Die Schwäche der SPD hat langwellige, strukturelle Gründe. Die einst stabile sozialdemokratische Lebenswelt im Ruhrgebiet von AWO, Stadtverwaltung, Gewerkschaften ist schon lange in Auflösung begriffen. Der Niedergang der SPD zwischen Duisburg und Unna ist ein Echo des weit fortgeschrittenen Niedergangs der Schwerindustrie.
Hinzu kommt eine ziemlich trostlose Landespartei, die sich lange intensiv in kryptischen Personalquerelen verhakte, die mit dem Abgang von Thomas Kutschaty einen traurigen Tiefpunkt erreichten. Jetzt verwaltet ein blasses Spitzentrio die Partei. Dafür sind 22 Prozent gar nicht mal so übel.
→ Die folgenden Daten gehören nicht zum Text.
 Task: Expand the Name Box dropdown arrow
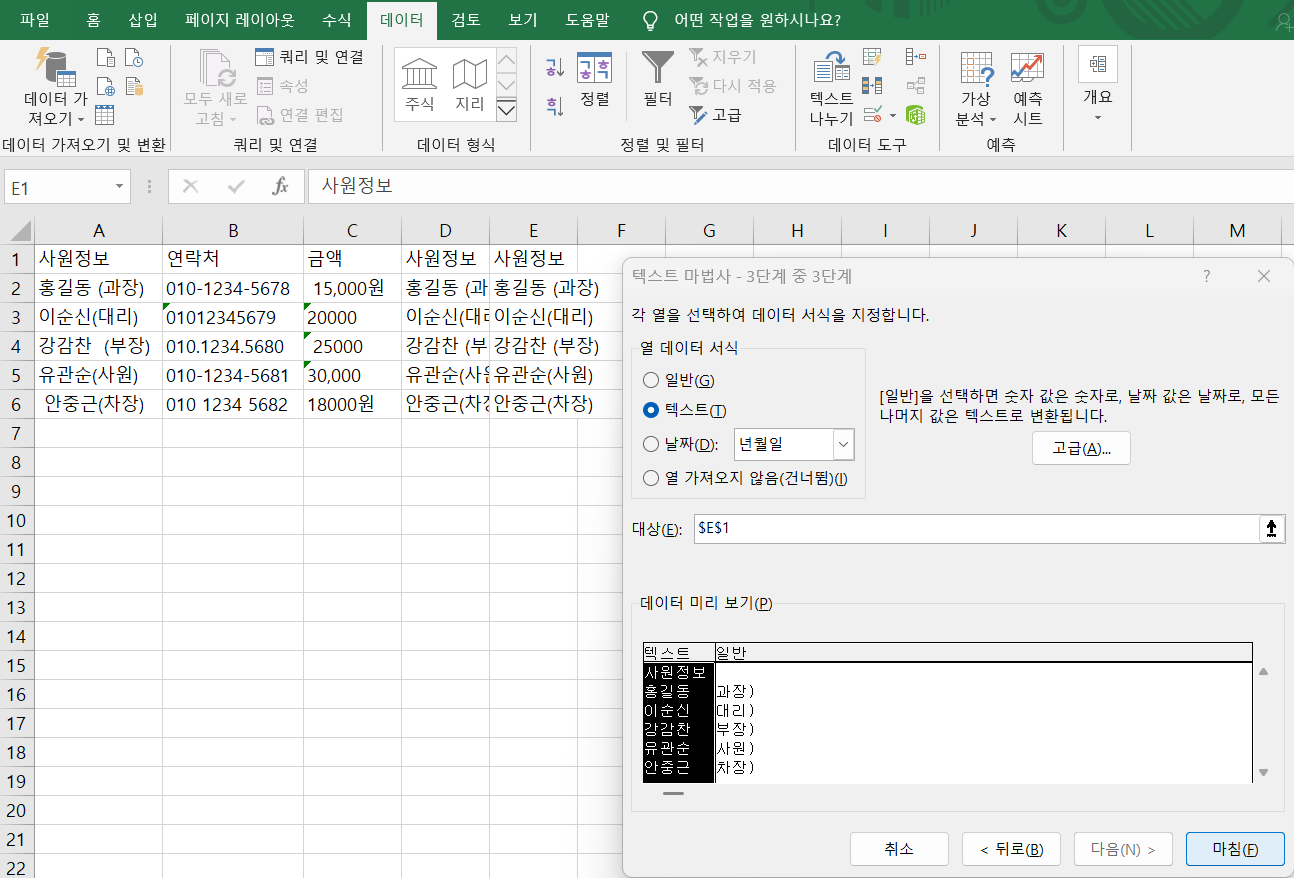[120, 187]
Drittens: Dass CDU-Ministerpräsident Hendrik Wüst den ganzen Wahlabend sein Grinsen nicht abstellen mochte, hat gute Gründe. Die CDU ist stabil die führende Partei zwischen Aachen und Münster. Schwarz-Grün ist zeitgeistmäßig nicht gerade die angesagte Koalition, schadet aber offenbar der CDU nicht. Wüst verkörpert die mittlere Mitte, pragmatisch und smart. Er ist kein Brausekopf wie Kanzler Friedrich Merz, der seine Tage damit verbringt, donnernde Ansagen wieder zurückzunehmen und mit seinem Wackelkurs die AfD groß gemacht hat. Wüst ist die Machtoption der Union, wenn Merz scheitert.
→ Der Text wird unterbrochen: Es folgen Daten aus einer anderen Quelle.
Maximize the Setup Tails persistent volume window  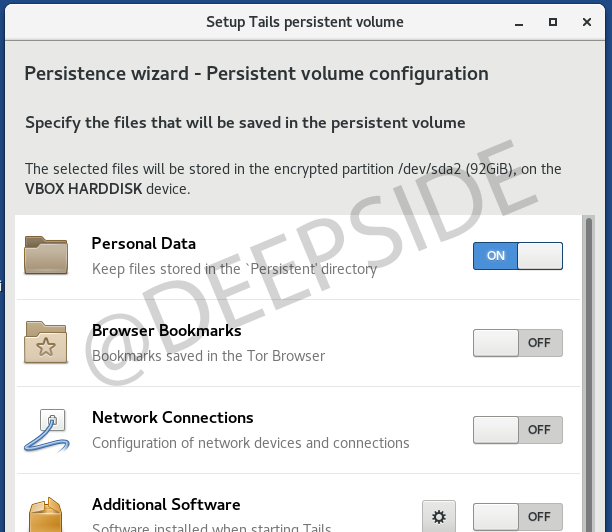[x=553, y=21]
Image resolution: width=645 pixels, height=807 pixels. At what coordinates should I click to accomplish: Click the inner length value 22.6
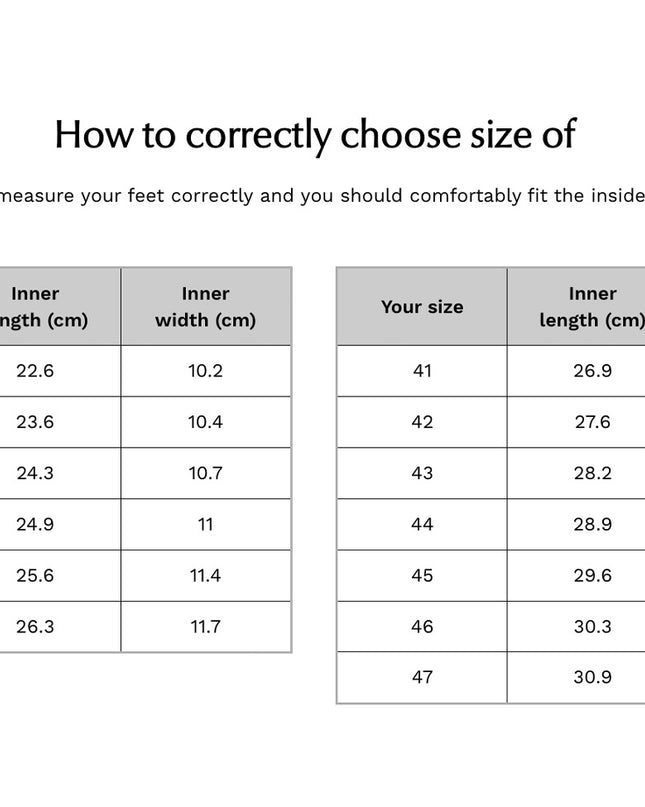tap(35, 371)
Viertens: Die Linkspartei hat mit knapp sechs Prozent für ihre Verhältnisse sehr gut abgeschnitten, trotzdem weniger blendend als erwartet. Die Linkspartei hat (die SPD ist blass vor Neid) viele junge Aktive und viel junge WählerInnen. Aber es gibt leider nicht so viele junge WählerInnen. Und: Der Linkspartei ist es nicht gelungen, in den ärmeren Stadtvierteln im Ruhrgebiet als Protestkonkurrenz der AfD wahrgenommen zu werden.
Fünftens: Ist das jetzt das viel beschworene Warnsignal nach Berlin? Vorbote des Kollapses der Regierung, gar des politischen Systems? Fast 75 Prozent haben bei den klassischen Mitte-Parteien CDU, SPD, Grüne und FDP ihr Kreuz gemacht. Die WählerInnen haben ziemlich ähnlich wie bei der Bundestagswahl votiert. Auch wenn es unspektakulär klingt: Diese Wahl war kein wütender Protest gegen Schwarz-Rot.